It’s no secret that the monarchy was built on racism as the British Empire was fuelled through slavery. Because of this, it would actually be more surprising if there was no racism in this very same institution. Harry admits that the monarchy has a responsibility, as “quite rightly, people hold you to a higher standard than others.” But by him labelling racist actions from within the monarchy as “unconscious bias,” he is halting real progress in dismantling racism, therefore, whether intentionally or intentionally, acting as an enemy of progress in the very thing he claims to be fighting against.
If Harry is hellbent on wanting to compare unconscious bias with something, he should rather use the term unintentional racism (unconscious bias) vs intentional racism. However, at the end of the day, they are both still racist and equally unacceptable.
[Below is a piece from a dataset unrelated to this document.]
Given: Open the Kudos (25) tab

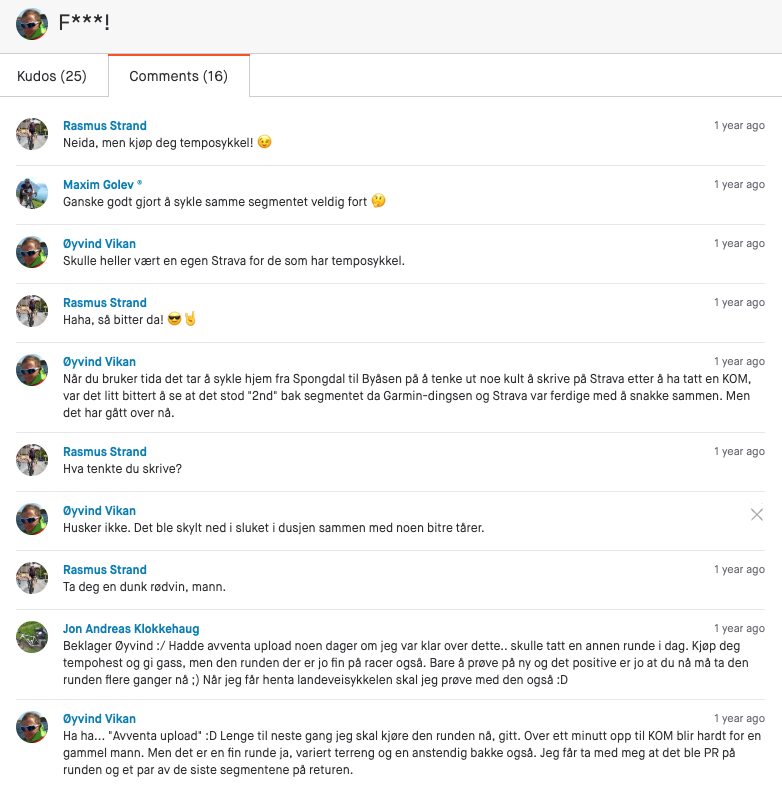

In summary, whilst Harry has shown that he is working towards becoming an ally for the Black community, his failure to acknowledge unconscious bias as racism, is unfortunately another example of how the monarchy tip toes around real issues around race without calling it out as what it is. Of course, in every family, there is grace to excuse certain things and accept imperfect aspects of character. But racism, whether conscious or unconscious is not one of these things and should not go unchallenged. Once we start calling racism what it is, the more those who truly want to dismantle it can work towards seeing true progress. To quote Harry once more, in the interview he said: “At this point, the world is asking for accountability.” This accountability includes calling actions what they are and that includes calling unconscious bias what it is: racism. However, in his attempt to explain the unconscious bias, there is one thing he was right about. He said: “If you are called out for unconscious bias, you need to make that right.” I, too, believe that redemption is possible for everyone — whether intentionally or unintentionally racist. But it first takes full accountability in order for this to be achieved.